これまで、ベトナムの工場から日本の港までコンテナで商品を輸送する際の費用についてであったり、航空便または船便のどちらの方法で輸送すべきかの判断方法について情報を共有させて頂きました。今回は、コンテナに満たない物量を輸送する際の費用についてまとめたいと思います。
〇 LCLやFCLとは
コンテナに満たない物量をLCL(Less than Container Load)といいます。お客様がベトナムから輸入したい商品が必ずしもコンテナ単位の物量であるFCL(Full Container Load)になるとは限らず、むしろLCLでのお引き合いの方が多く頂戴しております。
〇 m3とは
例えば一番大きなコンテナのサイズである40フィートハイキューブコンテナ(略して40ftHC)には、最大75m3が入ると言われています。このm3とは、1m x 1m x 1mの立方体という意味ですので40ftHCの中には1m x 1m x 1mの立方体が最大 75個も入る、という意味になります。しかし実際は、積み込みの際に隙間ができたりするので、75m3も積むことは不可能で、現実的には65~70m3が最大積載量となります。なお、20ftコンテナの場合は、25m3前後が現実的な最大積載量の目安となります。
〇 m3の計算方法
ベトナムから輸入したい自社の荷物の物量を計算する方法ですが、例えば 50cm x 50 cm x 50cmのダンボール箱に100枚のエコバッグを入れ、合計1,000枚(10箱)を輸入すると仮定します。この場合のm3の計算方法は 0.5m x 0.5m x 0.5m x 10箱 = 1.25m3となります。
〇 LCLで運ぶ基準
20ftコンテナであれば一度に最大25m3も運ぶことができるのに、ベトナムから輸送したい自社の荷物が1~12m3しかない場合、20ftコンテナを予約して輸送するとコンテナの中がスカスカの状態となり損をしてしまいます。そこで、他社の貨物と一緒にコンテナに積むことで輸送費を削減する方法がLCLとなります。ベトナム~日本間の場合、12m3未満の場合はLCL貨物として輸送する方がお安くなります。
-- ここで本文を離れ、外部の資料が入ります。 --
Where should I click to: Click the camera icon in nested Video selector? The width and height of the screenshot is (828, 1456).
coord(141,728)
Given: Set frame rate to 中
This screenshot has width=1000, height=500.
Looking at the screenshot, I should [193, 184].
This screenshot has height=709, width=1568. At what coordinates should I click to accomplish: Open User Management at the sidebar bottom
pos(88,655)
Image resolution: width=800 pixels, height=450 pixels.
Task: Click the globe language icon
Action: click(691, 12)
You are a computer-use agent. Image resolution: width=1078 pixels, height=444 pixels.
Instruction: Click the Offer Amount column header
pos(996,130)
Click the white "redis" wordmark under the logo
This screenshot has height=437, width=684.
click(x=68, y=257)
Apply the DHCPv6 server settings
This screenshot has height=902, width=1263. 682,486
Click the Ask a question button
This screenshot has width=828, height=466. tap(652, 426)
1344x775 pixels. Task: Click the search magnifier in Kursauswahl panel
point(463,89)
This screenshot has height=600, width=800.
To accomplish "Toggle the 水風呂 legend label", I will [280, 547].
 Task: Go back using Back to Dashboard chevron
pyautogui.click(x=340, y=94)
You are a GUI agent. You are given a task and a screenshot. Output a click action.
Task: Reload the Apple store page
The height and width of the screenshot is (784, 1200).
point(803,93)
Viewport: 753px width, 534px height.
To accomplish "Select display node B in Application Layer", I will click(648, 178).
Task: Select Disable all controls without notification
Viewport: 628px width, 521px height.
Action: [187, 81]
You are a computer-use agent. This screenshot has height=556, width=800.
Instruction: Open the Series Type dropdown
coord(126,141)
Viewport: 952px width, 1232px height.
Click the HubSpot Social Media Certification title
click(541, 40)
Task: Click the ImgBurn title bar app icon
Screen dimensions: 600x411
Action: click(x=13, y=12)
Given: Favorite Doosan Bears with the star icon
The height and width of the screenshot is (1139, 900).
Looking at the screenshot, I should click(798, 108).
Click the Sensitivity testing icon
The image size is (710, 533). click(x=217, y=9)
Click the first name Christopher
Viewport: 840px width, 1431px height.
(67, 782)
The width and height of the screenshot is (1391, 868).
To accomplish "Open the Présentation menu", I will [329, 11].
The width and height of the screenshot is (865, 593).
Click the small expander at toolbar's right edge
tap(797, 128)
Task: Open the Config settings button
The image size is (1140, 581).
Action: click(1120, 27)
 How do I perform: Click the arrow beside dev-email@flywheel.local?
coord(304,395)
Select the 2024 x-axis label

逆に自社で12m3以上の物量をまとめることができる場合は20ftコンテナのFCLで輸送する方がお安くなります。
〇 LCLで運ぶ際に掛かるベトナム側の概算費用
ベトナムにある工場から日本の港に到着するまでに、大きく分けると下記の3つの費用が必要となります。
① 工場からベトナム国内の港への運送費
② コンテナに荷物を積み込んでもらう費用や輸出通関、コンテナ船への船積み費
③ 日本の港への海上運賃
①の運送費は工場の所在地(走行距離)によって変わるので一概には言えませんが、US$150~300程度となります。
②で必要な明細と概算費用は下記の通りです;
CFS US$9.00 / m3 + VAT 10%***
Container Freight Stationの略で、貨物量がコンテナ1本単位に満たない複数の荷主の小口貨物を混載する施設の使用料。
THC US$6.00 / m3 + VAT 10%
ベトナムの港を使用する費用。
EBS US$5.00 / m3 + VAT 10%
Emergency Bunker Surchargeの略で、緊急燃料割増料金。原油価格の高騰に伴い、船舶燃料費(重油)の高騰に対する措置として導入された割増料金。
AFR US$15.00 / m3 + VAT 10%
Advanced Filing Ruleの略で、 出港前報告制度。 テロ対策等の国際的な物流セキュリティ強化に充てられる費用。
RR US$20.00 / m3 + VAT 10%
Rate Restorationの略で、運賃レートを市場にあわせて調整すること。
***VAT 10%とは、ベトナムの付加価値税で日本の消費税のような制度です。
③の海上運賃は船会社によって様々ですが、ベトナム~日本の場合はUS$20~50 / m3となります。
例えば先程の1.25m3をベトナムから日本へ輸出する場合、ベトナム側で必要な輸出費用は、①でUS$150~US$300、②でUS$76、③でUS$25~US$62.5の合計でUS$251~US$440ほどが必要となります。
そして日本に貨物が到着した後は、日本側で輸入通関費や取扱手数料、お客様の指定倉庫への配送料などが掛かります。この日本側で掛かる費用については別のブログにまとめたいと思います。